А Гамлет, неужели он любит? Неужели сам иронический его творец, глубочайший знаток человеческого сердца, решился дать эгоисту, скептику, проникнутому всем разлагающим ядом анализа, любящее, преданное сердце? Шекспир не впал в это противоречие, и внимательному читателю не стоит большого труда, чтобы убедиться в том, что Гамлет, человек чувственный и даже втайне сластолюбивый (придворный Розенкранц недаром улыбается молча, когда Гамлет говорит при нем, что ему женщины надоели), что Гамлет, говорим мы, не любит, но только притворяется, и то небрежно, что любит.
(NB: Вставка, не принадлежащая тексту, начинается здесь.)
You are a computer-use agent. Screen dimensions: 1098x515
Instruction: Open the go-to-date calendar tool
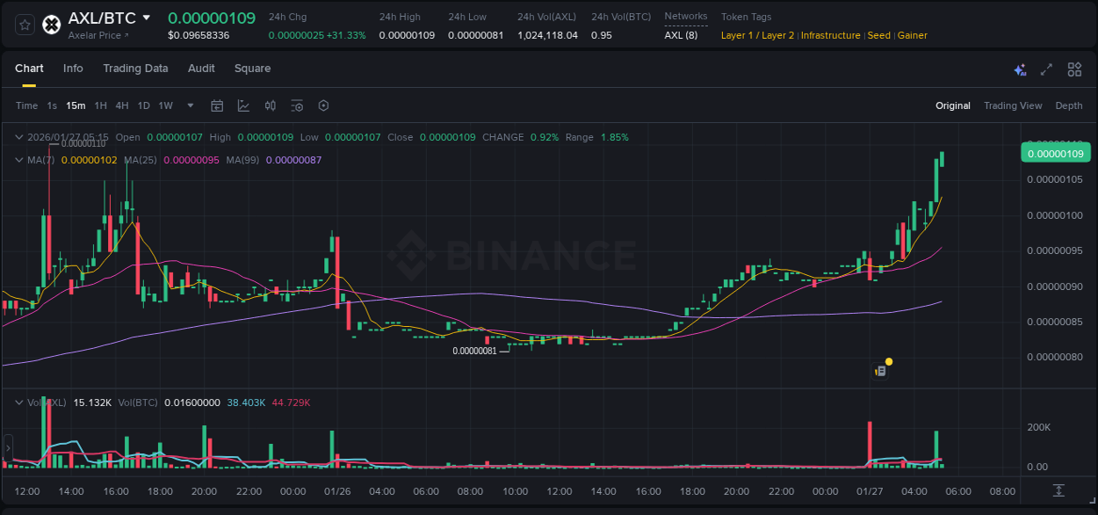217,105
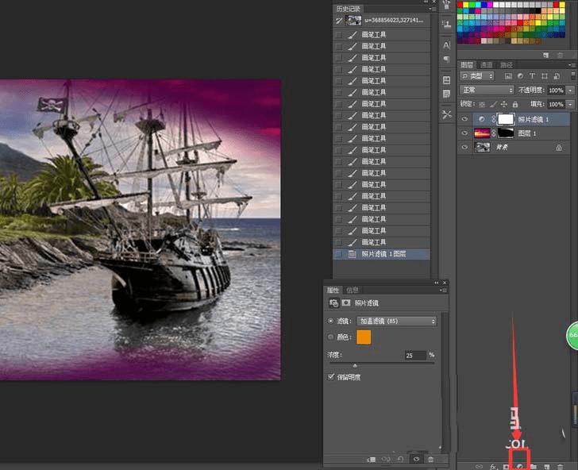Select the text layer filter T icon
This screenshot has height=470, width=578.
(x=532, y=76)
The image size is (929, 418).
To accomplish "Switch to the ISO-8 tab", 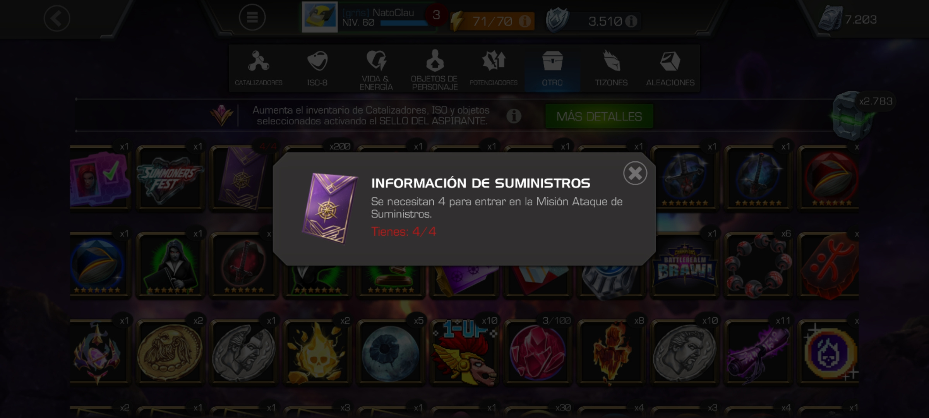I will tap(317, 69).
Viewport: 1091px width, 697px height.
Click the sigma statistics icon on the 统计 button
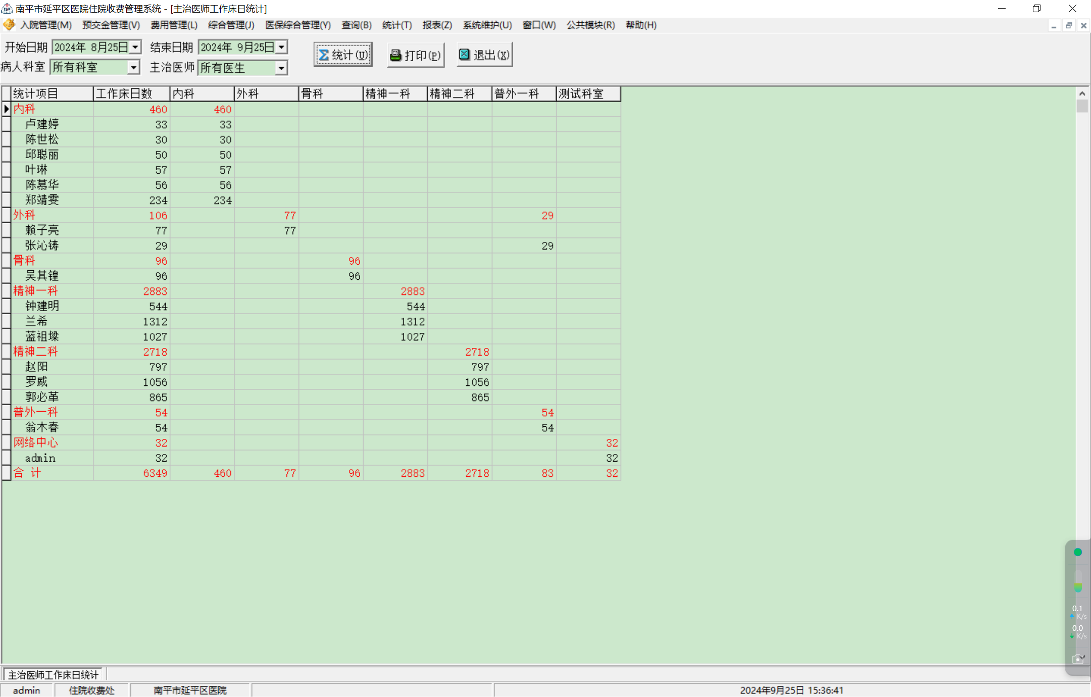click(324, 55)
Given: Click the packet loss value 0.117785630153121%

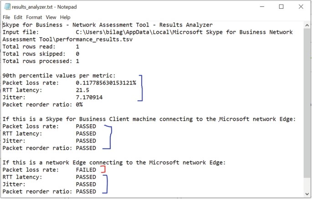Looking at the screenshot, I should click(106, 83).
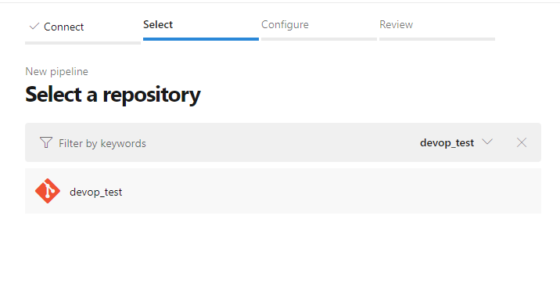This screenshot has height=302, width=560.
Task: Click the grey progress bar under Configure
Action: [x=319, y=39]
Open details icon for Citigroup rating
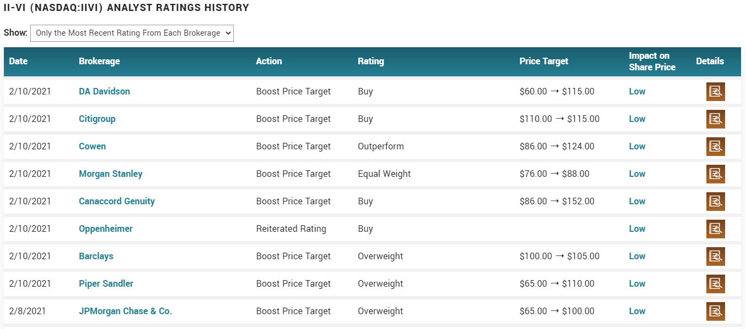 tap(715, 119)
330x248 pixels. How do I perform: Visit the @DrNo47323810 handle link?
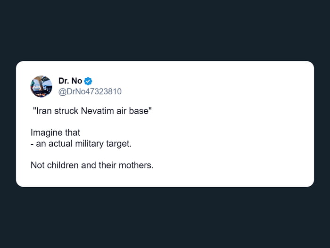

Мы имеем на то свидетельство самого Шекспира.
В первой сцене третьего действия Гамлет говорит Офелии:
Я любил тебя когда-то.
Офелия. Принц, вы заставили меня этому верить.
Гамлет. А не должно было верить!.. Я не любил тебя.
И, сказавши это последнее слово, Гамлет гораздо ближе к правде, чем сам полагает. Чувства его к Офелии, существу невинному и ясному до святости, либо циничны (вспомните его слова, его двусмысленные намеки, когда он, в сцене представления на театре, просит у ней позволения полежать... у ее колен), либо фразисты (обратите ваше внимание на сцену между ним и Лаертом, когда он впрыгивает в могилу Офелии и говорит языком, достойным Брамарбаса или капитана Пистоля: "Сорок тысяч братьев не могут со мной поспорить! пусть на нас навалят миллион холмов!" и т. д.). Все его отношения к Офелии опять-таки для него не что иное, как занятие самим собою, и в восклицании его: "О нимфа! помяни меня в своих святых молитвах", мы видим одно лишь глубокое сознание собственного болезненного бессилия - бессилия полюбить, почти суеверно преклоняющегося перед "святыней чистоты".